Lack of real estate valuers with technical terms or ratings standards used in sustainability initiatives with the exception of plant and machinery valuers is another limitation. RESP’s need to learn more in order to be competent in technical terms or ratings standards used in sustainability initiatives.
Other limitations include acceptability of sustainability initiatives to developers, lack of local valuation guidelines/ standards/benchmarks for valuers, limited information/data and sustainability benefit cannot be quantified, such as improving the quality of life.
The only two green buildings in the country that are both LEED certified are The Zuellig Building in Makati City and Sunlife Building in Taguig City.
The Zuellig Building is a 33-story office skyscraper owned by the Zuellig Group. Developed by its real estate arm, the Bridgebury Realty Corp., it has a height of 155 meters or 508.53 feet and has a total floor area of 62,800 sqm. that are available for rent, 59,900 sqm. of prime-grade office space in the tower, and 2,900 sqm. in the retail pavilion. The building has acquired a pre-certification at Gold Level under the Leadership in Energy and Environment Design (LEED) program of the U.S. Green Building Council.

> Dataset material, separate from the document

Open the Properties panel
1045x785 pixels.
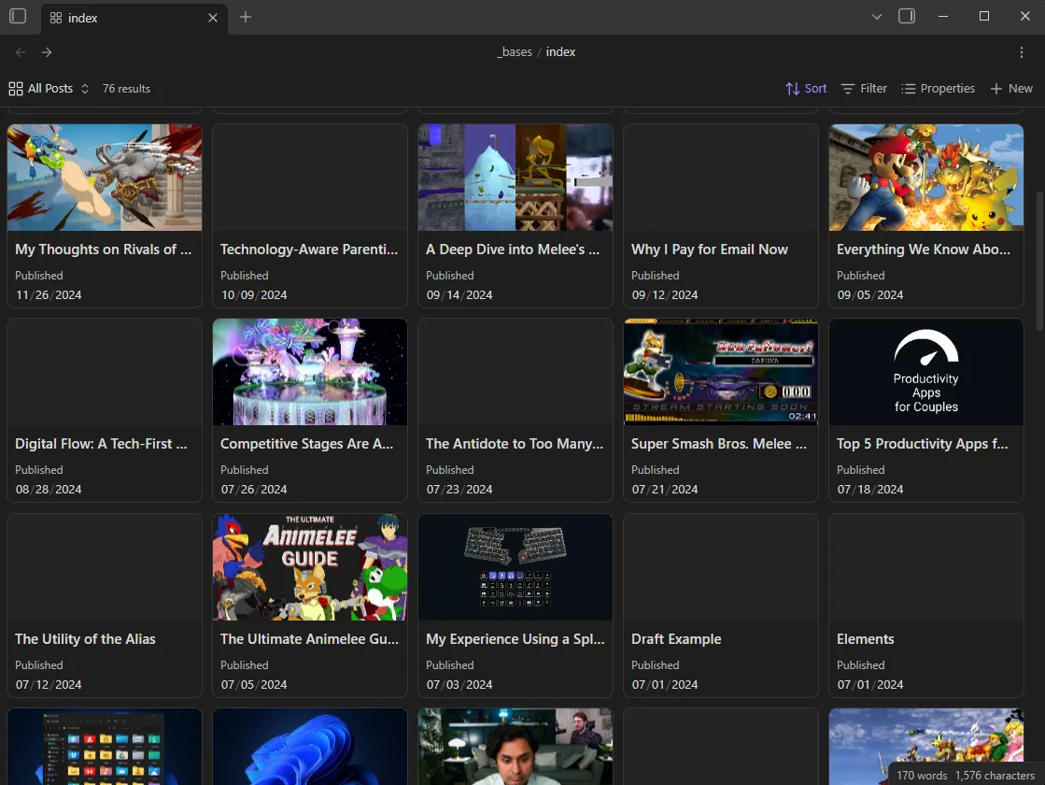tap(938, 89)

Zuellig Building stands on a prime piece of land with a total land area of 8,285 square meters on Makati Avenue. The exterior of the office skyscraper has an all-glass facade and large floor-to-ceiling glazing panels. The design of this office skyscraper was inspired by bamboo and flowing water with its distinctive texture being associated with the local organic motifs and shading capabilities of the structure. The glass panel used in Zuellig Building is double-paned with low-emissivity (low-E) which minimizes solar heat gain and energy loss and at the same time maximizes the utlization of natural daylight.
Green architecture principles have the following “green” advantages–energy savings of approximately 15% (4.3 million kWh annually) compared with a conventional ASHRAE-compliant building; power-saving lights; water conservation of approximately 71% (29 million litres annually) through the recycling of grey water, collection of rain water, and condensate water; carbon dioxide monitoring; landscaped surroundings; daylight for 90% of interior spaces; green terraces in the sky garden’s retail pavilion; and employee productivity and wellness.

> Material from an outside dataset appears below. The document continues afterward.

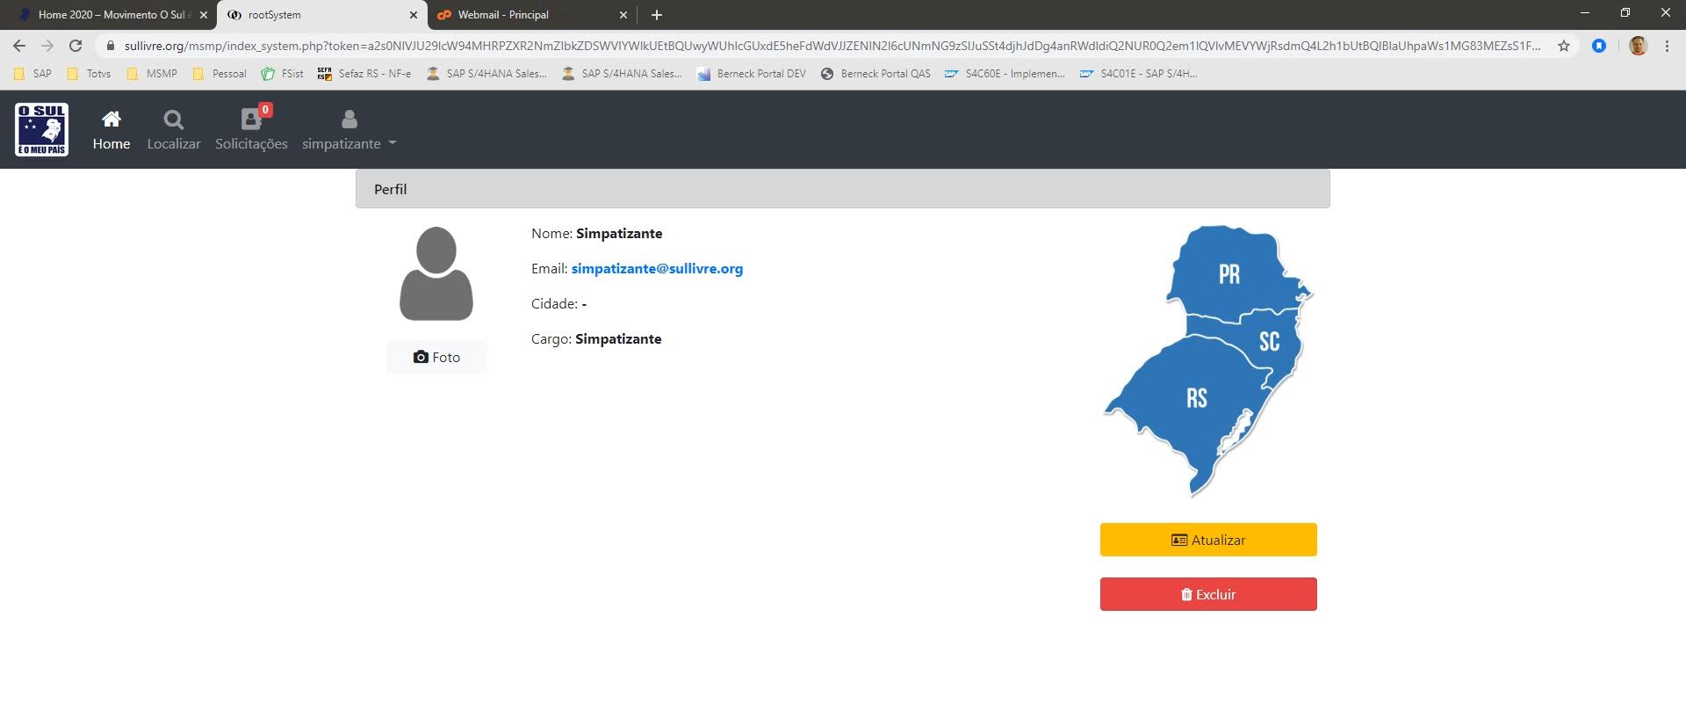Open the Sefaz RS - NF-e bookmark
1686x704 pixels.
[365, 74]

Another green building is the Sunlife Building in Global City, Taguig. According to the website of Sunlife, the building has already been pre-certified by the Leadership in Energy and Environmental Design(LEED) for Core and Shell Development. It is also raring to be certified for LEED Commercial Interiors, another validation of its commitment to a sustainable building system.
The Sun Life Centre is working towards the distinction of being the first green building in the Philippines to receive the Gold level LEED certification for Core and Shell development and for Commercial Interiors. “Its features are expected to set the standard for premium office buildings in the Bonifacio Global City,” said Armand Apuya, Sun Life Philippines Administrative Services Head, who is also in charge of building design and construction.

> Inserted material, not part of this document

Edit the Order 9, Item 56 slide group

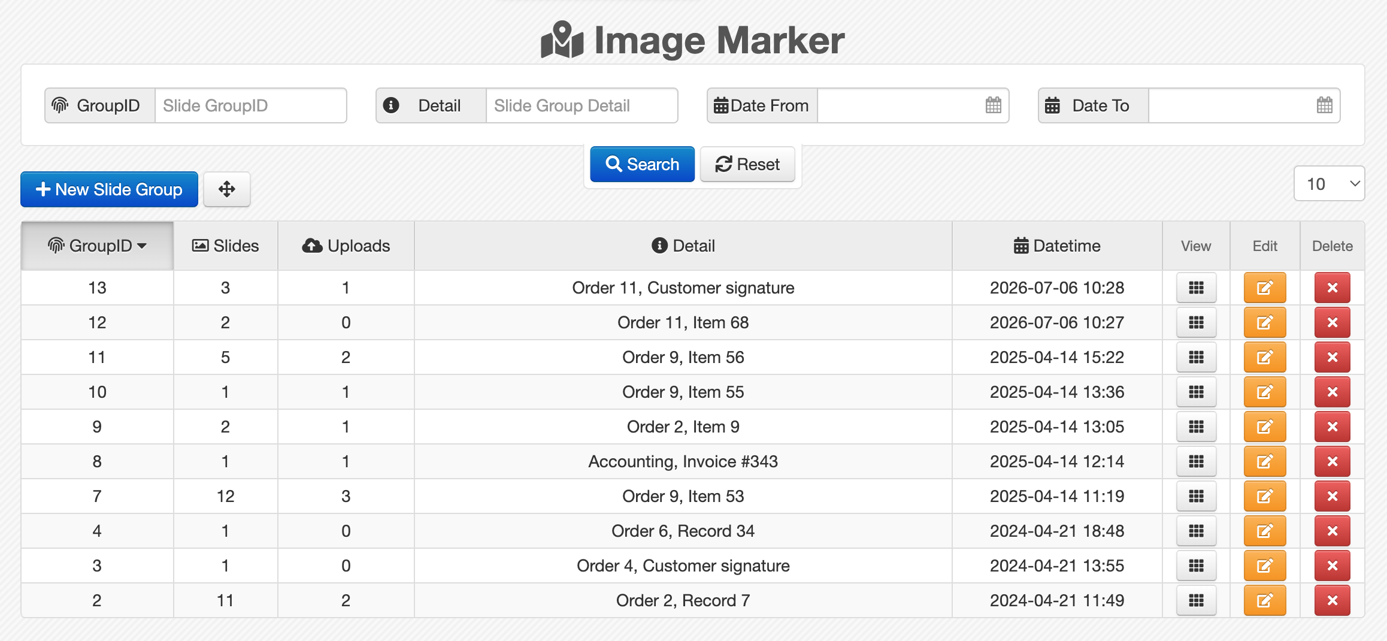click(x=1265, y=358)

Lower energy costs are one of the amenities that set the Sun Life Centre apart. Its double-glazed low emissivity glass allows daylight to come in while blocking outside noise and heat, helping reduce harmful emissions and minimize the use of cooling devices.
Another stellar feature is the green roof, where a rain harvesting system can irrigate rainwater for non-potable usage. “The green roof will mitigate the ‘heat island effect’, which transforms buildings into pocket islands of heat. Because of vegetation, Sun Life Centre’s green roof will absorb the urban heat while also serving as an outdoor garden,” explained Apuya.
Aside from savings in energy use, a green building such as the Sun Life Centre also addresses the ‘sick building syndrome.’ It refers to ailments mostly related to poor indoor air quality in the office, usually from a building’s ventilation system. Given the reduced use of air conditioning and the increased circulation of natural air, Sun Life’s new home is beneficial for the wellness of its tenants.